Men Are From Mars, Women Are From Venus makes its winding way to the silver screen, an in-depth look at the skepticism around Sylvia Plath’s abuse allegations, and more.
Nineties nostalgia hits a fever pitch with the announcement that John Gray’s immortal relationship self-help book, Men Are From Mars, Women Are From Venus, will finally be adapted to film, picking up the pieces from Lionsgate and Reese Witherspoon’s doomed 2012 attempt to spin the text into a movie. Gray’s decidedly traditional take on gender politics may seem like an odd fit for twenty-first-century couples, but plenty of people are sure to go see it based on name recognition alone. But just remember, kids, there are a whole lot of other planets out there.
Speaking of all-too-familiar gender tropes, why has the world been so unwilling to take Sylvia Plath at her word, regarding abuse allegations against husband Ted Hughes? Lit Hub points out that the recently revealed documents substantiating these claims are “only shocking if you haven’t been listening.” Emily Van Duyne makes a strong case for the way Plath’s redacted legacy has been twisted into a cautionary tale for young women, one they experience as a mere rite of passage and then are expected to outgrow: “Plath is both deified and dismissed. We are talked out of her.”

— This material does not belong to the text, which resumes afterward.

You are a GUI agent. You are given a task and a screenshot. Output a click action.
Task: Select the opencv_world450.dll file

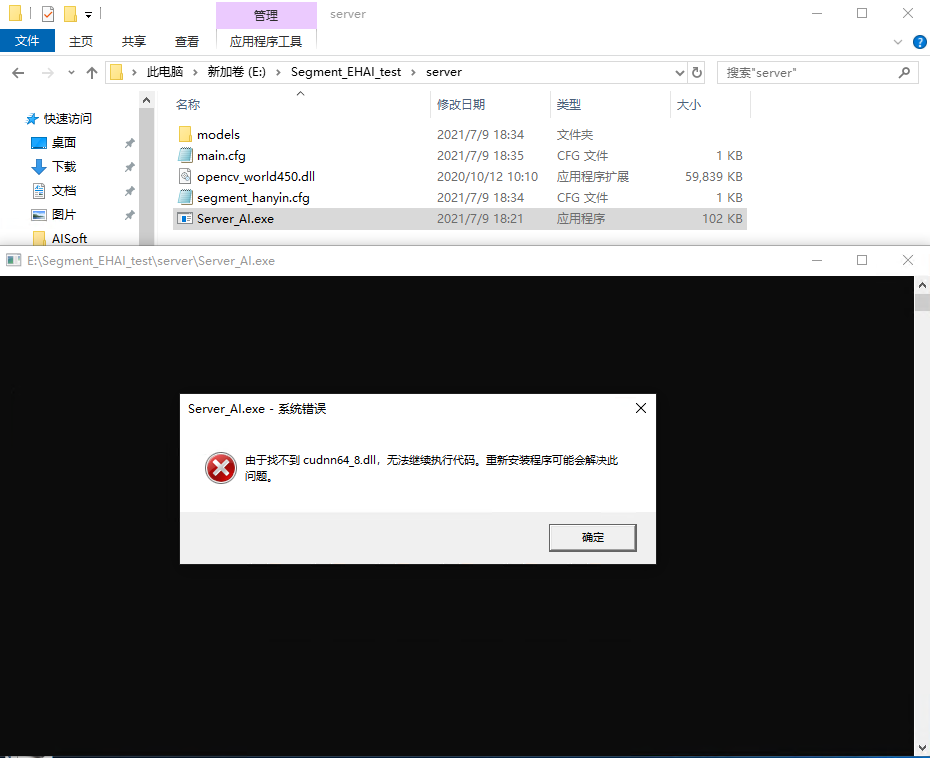coord(255,176)
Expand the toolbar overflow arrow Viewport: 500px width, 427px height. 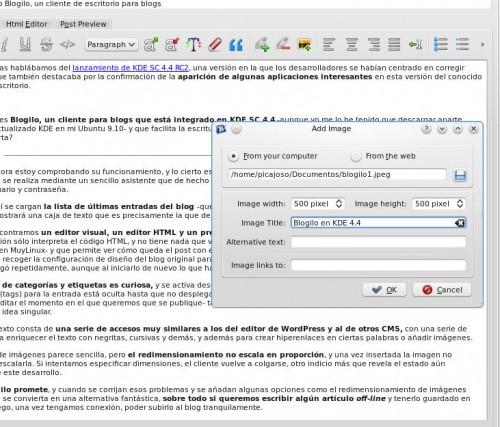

Meanwhile, male theater critics are being taken to task for unconsciously (one hopes) reinforcing the status quo by dismissing new works by Paula Vogel and Lynn Nottage, both Pulitzer Prize recipients and both nominated for Tony Awards for Best Play. Broadway is a world that’s still notoriously difficult for female playwrights to crack into, quality of their work notwithstanding. Theater blog HowlRound takes a step back to compare the reception of Vogel and Nottage’s plays to others from this season, and comes to the following conclusion: “We need a more expansive and informed notion of how critics come to decide what is ‘good,’ and a more honest conversation about why ‘good’ is often associated with plays by and about white men.”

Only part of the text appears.